"""

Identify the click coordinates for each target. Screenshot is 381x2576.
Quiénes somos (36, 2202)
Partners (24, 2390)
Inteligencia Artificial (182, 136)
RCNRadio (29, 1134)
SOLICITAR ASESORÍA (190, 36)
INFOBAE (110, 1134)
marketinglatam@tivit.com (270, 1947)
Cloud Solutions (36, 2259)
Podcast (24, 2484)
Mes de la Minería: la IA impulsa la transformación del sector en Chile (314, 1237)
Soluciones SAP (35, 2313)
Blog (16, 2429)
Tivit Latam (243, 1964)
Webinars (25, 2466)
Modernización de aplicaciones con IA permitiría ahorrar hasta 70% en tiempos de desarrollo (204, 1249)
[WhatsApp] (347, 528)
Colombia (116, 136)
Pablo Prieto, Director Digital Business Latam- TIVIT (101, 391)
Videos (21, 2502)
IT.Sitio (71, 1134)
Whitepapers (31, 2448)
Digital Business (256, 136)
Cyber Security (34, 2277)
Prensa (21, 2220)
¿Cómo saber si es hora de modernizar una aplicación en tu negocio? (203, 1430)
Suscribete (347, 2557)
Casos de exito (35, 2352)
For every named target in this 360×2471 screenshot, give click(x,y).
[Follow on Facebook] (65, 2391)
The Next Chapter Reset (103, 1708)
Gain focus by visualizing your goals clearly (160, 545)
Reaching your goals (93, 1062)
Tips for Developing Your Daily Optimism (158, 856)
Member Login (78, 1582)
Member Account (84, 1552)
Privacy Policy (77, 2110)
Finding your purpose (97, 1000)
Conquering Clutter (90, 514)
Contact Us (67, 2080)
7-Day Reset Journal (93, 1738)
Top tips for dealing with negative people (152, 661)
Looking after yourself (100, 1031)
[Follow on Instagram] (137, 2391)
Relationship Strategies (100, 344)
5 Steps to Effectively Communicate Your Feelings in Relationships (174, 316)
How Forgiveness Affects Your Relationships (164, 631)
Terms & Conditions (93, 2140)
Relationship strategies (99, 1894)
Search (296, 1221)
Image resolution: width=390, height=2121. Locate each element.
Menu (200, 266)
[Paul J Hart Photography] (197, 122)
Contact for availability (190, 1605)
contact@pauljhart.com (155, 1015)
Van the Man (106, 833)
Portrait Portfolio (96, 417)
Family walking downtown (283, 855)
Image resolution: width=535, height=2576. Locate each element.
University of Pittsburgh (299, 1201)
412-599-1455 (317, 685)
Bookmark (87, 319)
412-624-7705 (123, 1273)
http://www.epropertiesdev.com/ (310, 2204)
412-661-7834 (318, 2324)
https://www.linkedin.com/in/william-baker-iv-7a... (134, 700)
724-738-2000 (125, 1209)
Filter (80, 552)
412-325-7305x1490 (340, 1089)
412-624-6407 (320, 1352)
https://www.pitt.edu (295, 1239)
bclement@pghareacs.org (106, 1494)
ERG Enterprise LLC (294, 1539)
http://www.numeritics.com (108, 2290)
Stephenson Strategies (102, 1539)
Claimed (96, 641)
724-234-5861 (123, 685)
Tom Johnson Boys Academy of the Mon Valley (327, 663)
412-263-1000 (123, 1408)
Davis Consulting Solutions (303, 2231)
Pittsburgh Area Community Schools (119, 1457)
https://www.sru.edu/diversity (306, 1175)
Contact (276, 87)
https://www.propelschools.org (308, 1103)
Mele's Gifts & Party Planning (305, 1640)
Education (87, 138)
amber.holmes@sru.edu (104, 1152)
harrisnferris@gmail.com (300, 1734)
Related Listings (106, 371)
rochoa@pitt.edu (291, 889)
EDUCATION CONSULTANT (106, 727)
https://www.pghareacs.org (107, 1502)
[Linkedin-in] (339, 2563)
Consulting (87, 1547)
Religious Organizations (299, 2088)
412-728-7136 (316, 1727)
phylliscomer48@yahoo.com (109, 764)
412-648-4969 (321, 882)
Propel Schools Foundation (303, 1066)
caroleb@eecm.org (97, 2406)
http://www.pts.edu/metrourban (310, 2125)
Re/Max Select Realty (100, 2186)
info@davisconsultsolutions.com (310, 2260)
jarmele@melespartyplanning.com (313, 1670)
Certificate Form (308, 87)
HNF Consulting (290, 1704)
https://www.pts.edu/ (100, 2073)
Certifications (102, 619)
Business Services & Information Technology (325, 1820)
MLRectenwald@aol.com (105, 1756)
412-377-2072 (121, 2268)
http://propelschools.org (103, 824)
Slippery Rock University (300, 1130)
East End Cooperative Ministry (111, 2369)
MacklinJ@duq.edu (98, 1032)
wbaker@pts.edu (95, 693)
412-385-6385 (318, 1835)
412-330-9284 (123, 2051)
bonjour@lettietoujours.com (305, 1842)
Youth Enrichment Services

"""

§ **TASK TO CARRY OUT**: Word for word, copy the material above.

§ **SOLUTION FOR THIS PROBLEM**:
Identify the click coordinates for each target. Screenshot is 381x2576.
Quiénes somos (36, 2202)
Partners (24, 2390)
Inteligencia Artificial (182, 136)
RCNRadio (29, 1134)
SOLICITAR ASESORÍA (190, 36)
INFOBAE (110, 1134)
marketinglatam@tivit.com (270, 1947)
Cloud Solutions (36, 2259)
Podcast (24, 2484)
Mes de la Minería: la IA impulsa la transformación del sector en Chile (314, 1237)
Soluciones SAP (35, 2313)
Blog (16, 2429)
Tivit Latam (243, 1964)
Webinars (25, 2466)
Modernización de aplicaciones con IA permitiría ahorrar hasta 70% en tiempos de desarrollo (204, 1249)
[WhatsApp] (347, 528)
Colombia (116, 136)
Pablo Prieto, Director Digital Business Latam- TIVIT (101, 391)
Videos (21, 2502)
IT.Sitio (71, 1134)
Whitepapers (31, 2448)
Digital Business (256, 136)
Cyber Security (34, 2277)
Prensa (21, 2220)
¿Cómo saber si es hora de modernizar una aplicación en tu negocio? (203, 1430)
Suscribete (347, 2557)
Casos de exito (35, 2352)
For every named target in this 360×2471 screenshot, give click(x,y).
[Follow on Facebook] (65, 2391)
The Next Chapter Reset (103, 1708)
Gain focus by visualizing your goals clearly (160, 545)
Reaching your goals (93, 1062)
Tips for Developing Your Daily Optimism (158, 856)
Member Login (78, 1582)
Member Account (84, 1552)
Privacy Policy (77, 2110)
Finding your purpose (97, 1000)
Conquering Clutter (90, 514)
Contact Us (67, 2080)
7-Day Reset Journal (93, 1738)
Top tips for dealing with negative people (152, 661)
Looking after yourself (100, 1031)
[Follow on Instagram] (137, 2391)
Relationship Strategies (100, 344)
5 Steps to Effectively Communicate Your Feelings in Relationships (174, 316)
How Forgiveness Affects Your Relationships (164, 631)
Terms & Conditions (93, 2140)
Relationship strategies (99, 1894)
Search (296, 1221)
Image resolution: width=390, height=2121. Locate each element.
Menu (200, 266)
[Paul J Hart Photography] (197, 122)
Contact for availability (190, 1605)
contact@pauljhart.com (155, 1015)
Van the Man (106, 833)
Portrait Portfolio (96, 417)
Family walking downtown (283, 855)
Image resolution: width=535, height=2576. Locate each element.
University of Pittsburgh (299, 1201)
412-599-1455 (317, 685)
Bookmark (87, 319)
412-624-7705 (123, 1273)
http://www.epropertiesdev.com/ (310, 2204)
412-661-7834 (318, 2324)
https://www.linkedin.com/in/william-baker-iv-7a... (134, 700)
724-738-2000 (125, 1209)
Filter (80, 552)
412-325-7305x1490 (340, 1089)
412-624-6407 (320, 1352)
https://www.pitt.edu (295, 1239)
bclement@pghareacs.org (106, 1494)
ERG Enterprise LLC (294, 1539)
http://www.numeritics.com (108, 2290)
Stephenson Strategies (102, 1539)
Claimed (96, 641)
724-234-5861 (123, 685)
Tom Johnson Boys Academy of the Mon Valley (327, 663)
412-263-1000 (123, 1408)
Davis Consulting Solutions (303, 2231)
Pittsburgh Area Community Schools (119, 1457)
https://www.sru.edu/diversity (306, 1175)
Contact (276, 87)
https://www.propelschools.org (308, 1103)
Mele's Gifts & Party Planning (305, 1640)
Education (87, 138)
amber.holmes@sru.edu (104, 1152)
harrisnferris@gmail.com (300, 1734)
Related Listings (106, 371)
rochoa@pitt.edu (291, 889)
EDUCATION CONSULTANT (106, 727)
https://www.pghareacs.org (107, 1502)
[Linkedin-in] (339, 2563)
Consulting (87, 1547)
Religious Organizations (299, 2088)
412-728-7136 (316, 1727)
phylliscomer48@yahoo.com (109, 764)
412-648-4969 (321, 882)
Propel Schools Foundation (303, 1066)
caroleb@eecm.org (97, 2406)
http://www.pts.edu/metrourban (310, 2125)
Re/Max Select Realty (100, 2186)
info@davisconsultsolutions.com (310, 2260)
jarmele@melespartyplanning.com (313, 1670)
Certificate Form (308, 87)
HNF Consulting (290, 1704)
https://www.pts.edu/ (100, 2073)
Certifications (102, 619)
Business Services & Information Technology (325, 1820)
MLRectenwald@aol.com (105, 1756)
412-377-2072 (121, 2268)
http://propelschools.org (103, 824)
Slippery Rock University (300, 1130)
East End Cooperative Ministry (111, 2369)
MacklinJ@duq.edu (98, 1032)
wbaker@pts.edu (95, 693)
412-385-6385 (318, 1835)
412-330-9284 (123, 2051)
bonjour@lettietoujours.com (305, 1842)
Youth Enrichment Services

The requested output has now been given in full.